Transact, the longest established independent Wrap service provider in the UK has already created just such a model. With the use of UK and offshore subsidiary companies, Transact provides the wrappers for personal pensions and onshore and offshore bonds. With one less mouth to feed in the distribution chain there is a different dynamic to how the fees or charges are shared.
That said, the question is how real is this perceived threat to the life industry? The answer lies, to an extent, in the degree to which the intermediary market adopts the emerging UK wraps proposition. At the moment, wraps is synonymous with fee based financial planning for high net worth clients and those at the upper end of the mass affluent. This represents around 3% of UK investors and y% of assets. There are clear potential advantages to an IFA if they adopt wraps – easier administration, consolidated reporting, more time for clients and business development – but take up in the UK has been slower than predicted. Does this mean that wraps have only a limited appeal and that the traditional IFA/Life company model will live on? The answer I suspect in the short term is yes. Over the longer term the benefits of wrap will I believe prevail even for the mass market where IFAs will derive benefits regardless of the segmentation of their client base.
So the Life companies may not be under immediate threat from wraps but nevertheless over time they could become vulnerable – particularly in a market where the Life companies are under pressure to reduce costs, clarify their objectives and increase distribution capability. As a pre-emptive strike more of them will, I believe, decide to act sooner rather than later and launch a competitive wrap service. But if and when they do, can they attract sufficient of the IFA community to make it viable in what could become a crowded market.
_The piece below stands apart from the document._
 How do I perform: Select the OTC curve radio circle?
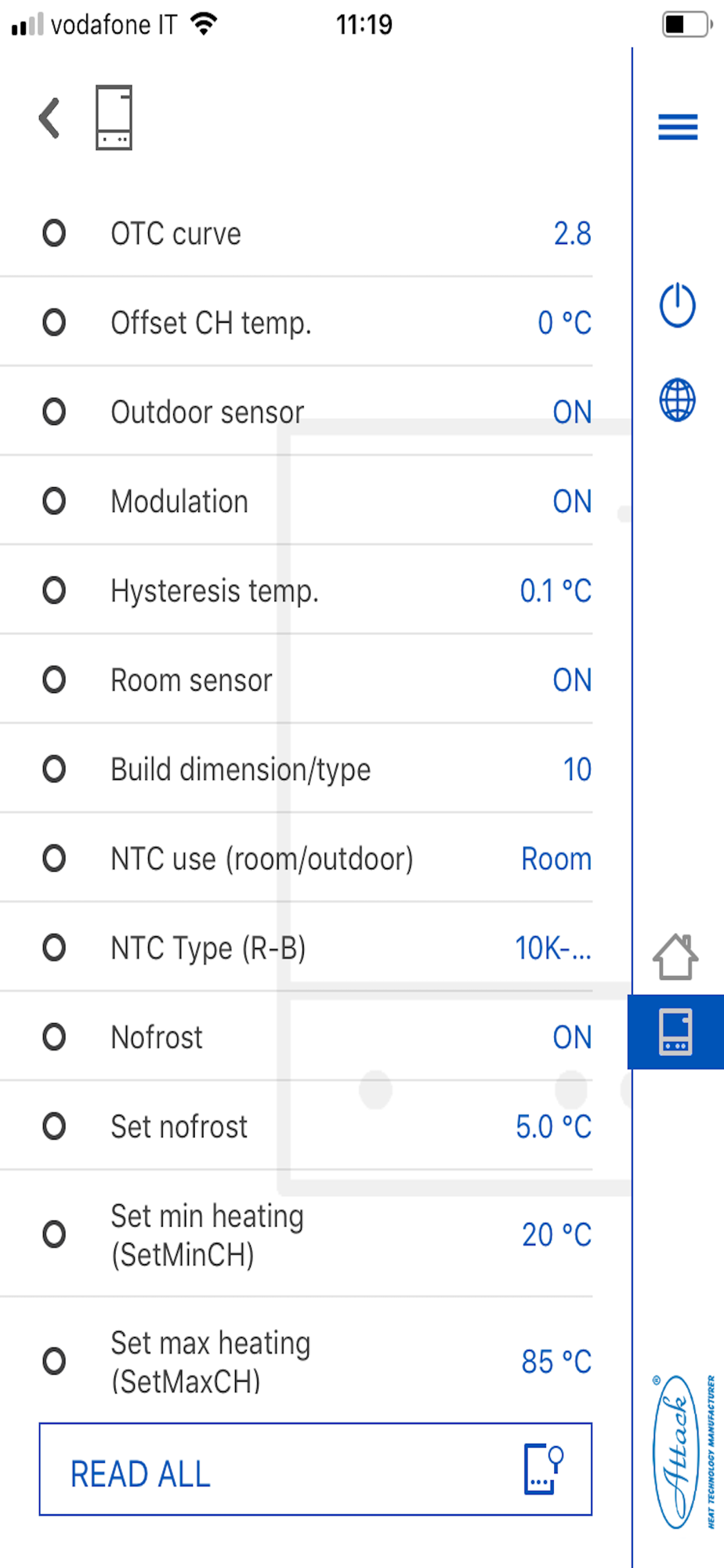pos(54,233)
Some of the current wrap propositions are clearly positioned to support IFAs targeting fee paying high net worth and mass affluent investors. A strategy to support IFAs regardless of the level of sophistication of their client base could be the answer for new entrants. After all, today’s product buying client is potentially tomorrow’s sophisticated investor. By supporting the IFA to service their clients at the start of their investing journey and to seamlessly facilitate and support the investor’s development into ‘manhood’ and thereby benefiting from the wrap service model, could be a key future differentiator.
The current UK wrap model is clearly focused on the IFA market and this is therefore the principal dependency for its success. There have been numerous concerns expressed about the willingness of investors to pay an additional fee for a wrap service. This raises an important issue about how the UK positions the service to investors. We can turn to Australia to help us answer this particular challenge. The Australian model in no different to that emerging in the UK except that there is a significant difference in the underlying culture of advisers and investors. Australians perceive there to be real value in the service provided by their advisers through the use of wrap services. Advisers are, in the main, highly regarded by Australian investors – and of course there are many of them due to compulsory superannuation. Advisers leverage this regard to promote the benefits of wraps and investors are happy to pay a premium to reap these perceived benefits. Attitudes are clearly somewhat different in the UK where consumers typically accept the ‘invisible’ commission hit rather than seeing real money go to the adviser in the form of a fee.
So if support from the IFA community is a critical success factor, how will the Life companies who enter the wrap market gain critical mass. Brand is probably no longer the differentiator it used to be – after all in an open architecture model it’s the underlying fund managers’ brand and performance that will reflect the quality of the IFA’s advice and recommendations. It’s that other historic differentiator, service, that will determine the winners and losers. Wrap service provision starts from the moment an IFA signs up for the service by providing help and support in establishing the processes, controls and technology links necessary to achieve the benefits sought by the IFA. The ability for the IFA to white label the service is also key so that the IFA’s clients can attribute the quality of service directly to their IFA thereby enhancing their relationship and making it easier to justify any wrap related fees.
But what of the Life companies that don’t choose the wrap route or those that lose out to those that emerge as market leaders? One of the biggest assets that Life companies have is their administration capability. Could we in future see a number of them becoming low cost administration hubs providing services to their peers and leveraging their combined scale to further drive down costs and thereby address one of today’s key challenges.
Whatever happens, its clear that the traditional role of the Life companies will change. Wrap may be a catalyst for this change but there are other forces also in play. Doing nothing is not an option – every UK Life company must have a defined strategy to underpin their chosen path and ultimately their survival.